The WSS contours at t = 0.25 s.

Figure 11 shows the average WSS over one full cardiac cycle on host vessel.

According to Fig. 11, the average WSS in Case C was higher than in Cases A and B. Moreover, at the critical average WSS (WSS < 0.5 Pa) was at t = 0.9s in Cases A and B, but in Case C, WSS at t = 0.9s was improved (0.7 Pa). Since risk for thrombus formation is highest when flow is lowest during diastole, elevated WSS throughout the cardiac cycle is necessary. The complete-cycle WSS profiles (Fig. 11) indicate that the insert (Case C) maintains shear above thrombosis-preventing thresholds even in diastole. Such persistent prevention of the low-shear states indicates that the insert can provide long-lasting anti-thrombogenic advantages in vivo. Furthermore, in case C, the mean WSS at t = 0.28 s increased by 12.67% compared to case A and 4.87% compared to case B, representing the most significant shear increase of the three designs. Importantly, mechanistic studies have shown that even slight elevations in the relaxed WSS can significantly inhibit endothelial cell proliferation and reocclusion45.

Fig. 11
figure 11

The average WSS over one full cardiac cycle on host vessel.

Figure 12 compares the OSI distribution for all three cases, showing that the anastomosis region towards the host artery had the highest OSI. Once again, Cases A and B exhibit similar patterns for OSI rate, while Case C shows a completely different OSI pattern, particularly in proximity of the anastomosis region, due to the spiral flow generated by the insert. In addition, distinct areas of high OSI in the occluded part of the host artery were generally associated with secondary flow fluctuations. This pattern indicates the secondary flow fluctuation caused by the rotation of the bulk flow at the anastomosis5.

Fig. 12
figure 12

The OSI for the host vessel.

Conclusions

Three cases of bypass grafts were modeled in the present study to assess the impact of a novel insert concept. Three cases simulated here consisted of: Case A was the geometry of the host vessel and bypass without any stent, Case B was the host vessel and bypass with a stent placed in the bypass, and Case C included the host vessel and the bypass with a stent and insert placed in the bypass. The blood was considered as a non-Newtonian fluid with the Carreau model, and the flow through it was pulsatile. Furthermore, all the results extracted from this study were taken from the 4th cycle of the simulations to ensure accuracy and robustness. The following main conclusions can be drawn from the present study:

  • At the distance of 1 mm after anastomosis and a time of 0.25 s (at systole), there was symmetry in Cases A and B, while in Case C, the symmetry was lost and the axial velocity were increased 18% and 23% compare to Case B and A respectively. Moreover, the strength of the vortices increased compared to Cases A and B, and they were closer to the wall. This process was repeated in diastole at 0.41 s.

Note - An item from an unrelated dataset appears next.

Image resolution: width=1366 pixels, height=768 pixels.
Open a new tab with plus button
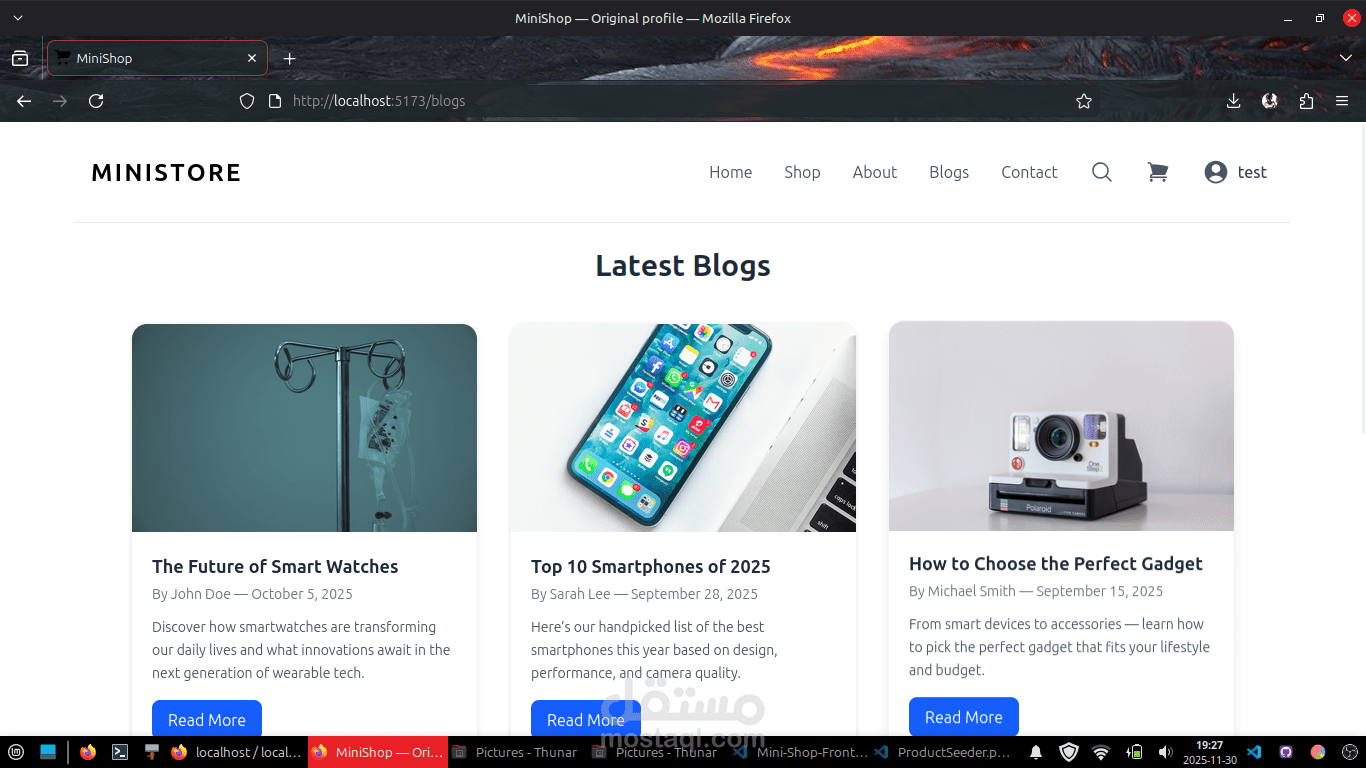pyautogui.click(x=290, y=58)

  • At t = 0.25 s (systole) and 50 mm after the anastomosis, the axial velocity was symmetric in Cases A and B with little fluctuation. Case C broke the symmetry with the maximum velocity shifted from the central to the corner position. The same type of pattern was observed in the secondary velocity field.

  • At the location of the stent and t = 0.25 s (systole), velocity in Case C was 25% and 11% higher than in Cases A and B, respectively. Secondary velocity and vortices’ strength were higher and low-velocity zones near the wall were lower. The same was observed at diastole (t = 0.41 s).

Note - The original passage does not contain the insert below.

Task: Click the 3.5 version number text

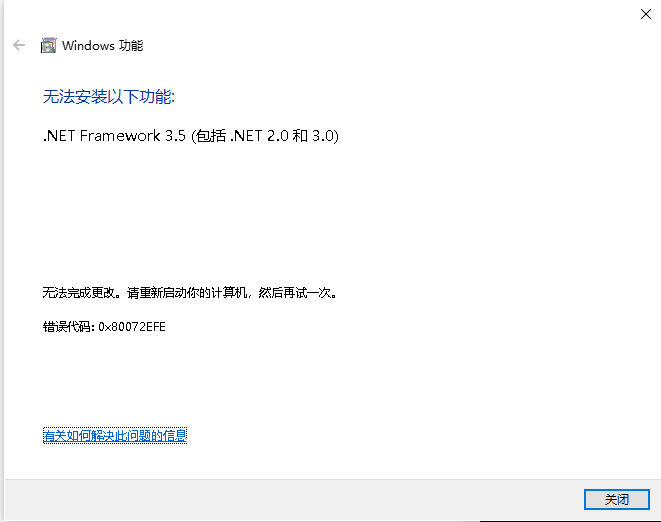Action: click(x=175, y=136)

  • At t = 0.25 s (systole), the WSS in Case C was much higher than the other two cases, and its maximum value reached 113 Pa at host vessel, which was 94% and 59% higher than Cases A and B, respectively.

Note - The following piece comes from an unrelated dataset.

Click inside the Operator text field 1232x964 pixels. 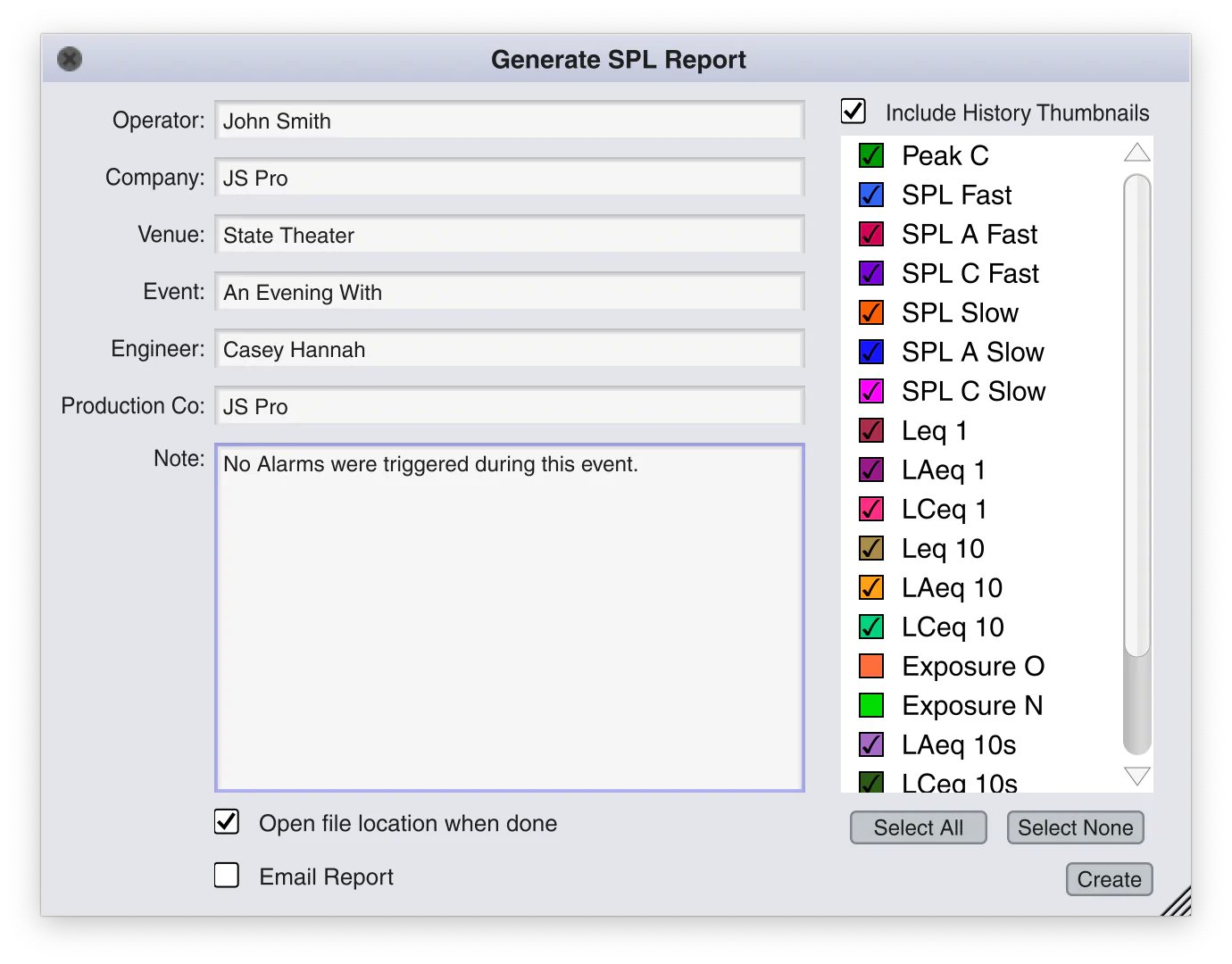click(509, 120)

  • In OSI, the anastomosis had the most changes. Moreover, in Case C, around the host vessel, there are the most OSI changes compared to Cases A and B.

As a future study, machine learning-based optimization algorithms such as Physics-Informed Neural Networks (PINN))50,51,52 can also be used to simulate numerous scenarios in a short space of time to obtain optimum configurations to improve hemodynamics for bypass surgeries and other similar clinical interventions. In addition, to assess the deliverability, safety, and long-term patency of the proposed spiral-inducing stent, future work should focus on in vitro testing of the prototype and later on clinical trials.